Men need to learn how to bypass the awkward, off-putting trial and error in dating and get actionable, quality advice on how to approach women early on in their lives so that the inevitable miscommunications don't turn into crimes. I'm not a proponent of PUAs or "The Game", but I've come to sort of appreciate that what Neil Strauss was trying to do with that book was help men understand some of these things and stop flailing about like idiots.

If we could get something like that that didn't also end up being a guide-book for sleazebags, that would be great.

But women also need to understand that most men are not very good at this and quite a lot of the time things they perceive of as intense or threatening really aren't. They need to understand and try to empathize with the fact that this stuff is enormously challenging for most men, and the odds are fantastically against them... Especially if they aren't extremely physically attractive -- which, by the way, we all should also note affects the way we interpret the same actions from different people.

Also... What women may perceive as intentional or malicious behavior by men is sometimes men desperately trying anything they can to procreate (even if the end result isn't babies) and not to end up alone.

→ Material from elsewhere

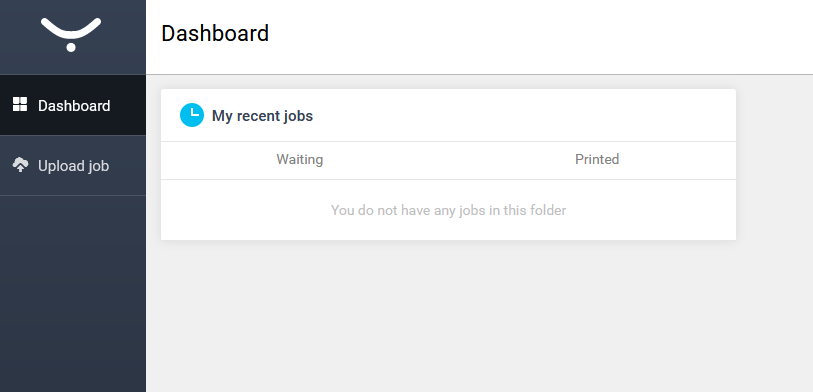Switch to the Waiting tab
The height and width of the screenshot is (392, 813).
pyautogui.click(x=300, y=159)
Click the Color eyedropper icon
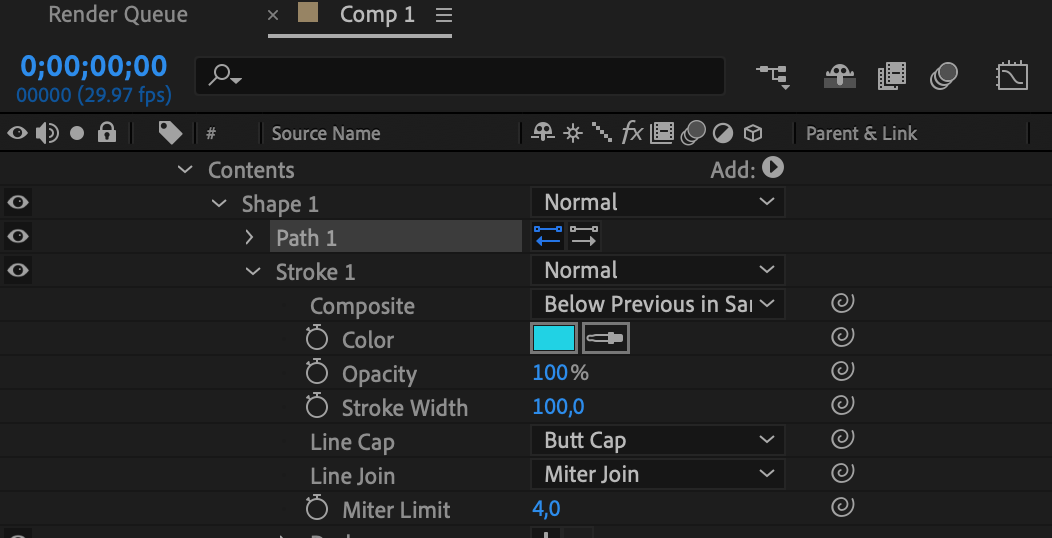The height and width of the screenshot is (538, 1052). pos(606,339)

As a result, just as men need to learn to be considerably better at reading signals, listening to what women are saying, and slowing down/stopping when they start picking up on discomfort... Women need to align their words and non-verbal messages to communicate their interests, desires, and their consent or dissent far more clearly than they often do. If something makes you uncomfortable, express that in the moment.

Don't wait until later and don't just ghost the men in your life when they do something weird.

Situational awareness is also critical, and that's a common thread with a lot of these stories as well. When a man invites a woman to his home or hotel room in the middle of the night instead of a mid-day lunch at a crowded restaurant, that's usually a signal that you should pay attention to.
But in the end, this all comes down to genuine empathy.

As much as possible, we all need to be a hell of a lot better at not only communicating with each other... We ALSO have to try to see the situation from other people's perspectives, and not rush to anger or accusation when something happens that we don't like.

No matter who initiates the encounter, we all have to listen more, assume less, be more patient, and more cautious... But the we also have to have the guts to talk to people when they do stuff we don't like instead of saying nothing in the moment and Tweeting about them later.

Far from enabling more non-consensual interactions, these two things in conjunction -- more communication plus more leniency & empathy --  will help us establish a clearer, brighter line between serious cases of malicious, intentional sexual assault, harassment, and rape and awkward or hurtful interactions borne of misunderstanding.

That's the only way most of us idiots are going to learn how to be better, and until this happens, a lot of people are going to hurt each other unintentionally.

Consent is critically important to every aspect of life... But if you don't actually communicate it clearly, we're going to be stuck with more shitty situations like we've seen in the news for the last several weeks.